• **TASK OBJECTIVE**: Please copy the text on bad debts and deflation between "Richard Koo doesn’t" and "We shall see.", inclusive, substituting "Federal Reserve" for "Fed".

Richard Koo doesn’t address the problem of bad debts being carried in the banking system by “extend and pretend” or by having been bought by the Fed and subsequently disappearing into that black hole of unreported charge offs. I have taken a fair use chunk of Koo’s article but encourage readers to read the whole thing.
I have this inkling that because all the derivative bets are off the books, the capital class, those holding financial assets, is not really aware of the risks of a general deflation, and can only see the “problem” of fiscal spending supporting “deadbeats” (the 47 percent) who are dependent on the government for basic needs. We shall see.
Explain the disease to help US citizens
By Richard Koo
In 2008, Barack Obama told the US people the nation’s economic crisis would take a long time to overcome. In 2012, many of those voters are losing patience, because they have not been told why this recession has lasted so long or why his policies were the correct response. Here is the missing explanation – based on not only the US experience, but also that of Japan and Europe.
Today, the US private sector is saving a staggering 8 per cent of gross domestic product – at zero interest rates, when households and businesses would ordinarily be borrowing and spending money. But the US is not alone: in Ireland and Japan, the private sector is saving 9 per cent of GDP; in Spain it is saving 7 per cent of GDP; and in the UK, 5 per cent. Interest rates are at record lows in all these countries.
This is the result of the bursting of debt-financed housing bubbles, which left the private sector with huge debt overhangs – notably the underwater mortgages – giving it no choice but to pay down debt or increase savings, even at zero interest rates.
However, if someone is saving money or paying down debt, someone else must be borrowing and spending that money to keep the economy going. In a normal world, it is the role of interest rates to ensure all saved funds are borrowed and spent, with interest rates rising when there are too many borrowers and falling when there are too few.

• **SUPPLIED INFORMATION**:
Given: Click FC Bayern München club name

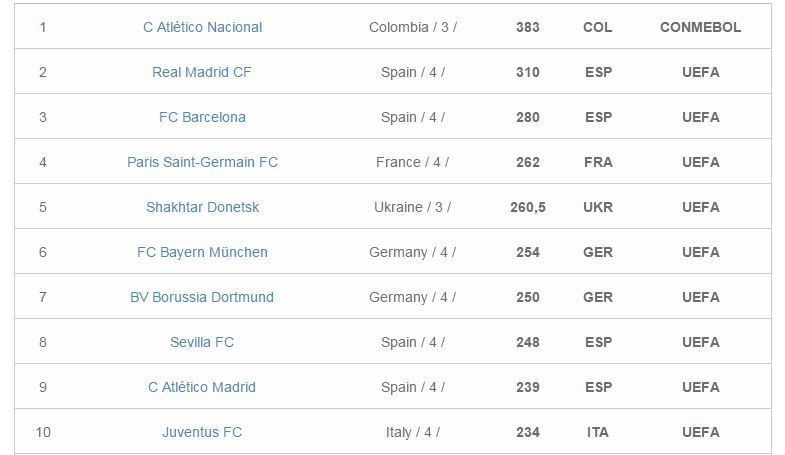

• **SOLUTION TO THE PROBLEM**:
Richard Koo doesn’t address the problem of bad debts being carried in the banking system by “extend and pretend” or by having been bought by the Federal Reserve and subsequently disappearing into that black hole of unreported charge offs. I have taken a fair use chunk of Koo’s article but encourage readers to read the whole thing.
I have this inkling that because all the derivative bets are off the books, the capital class, those holding financial assets, is not really aware of the risks of a general deflation, and can only see the “problem” of fiscal spending supporting “deadbeats” (the 47 percent) who are dependent on the government for basic needs. We shall see.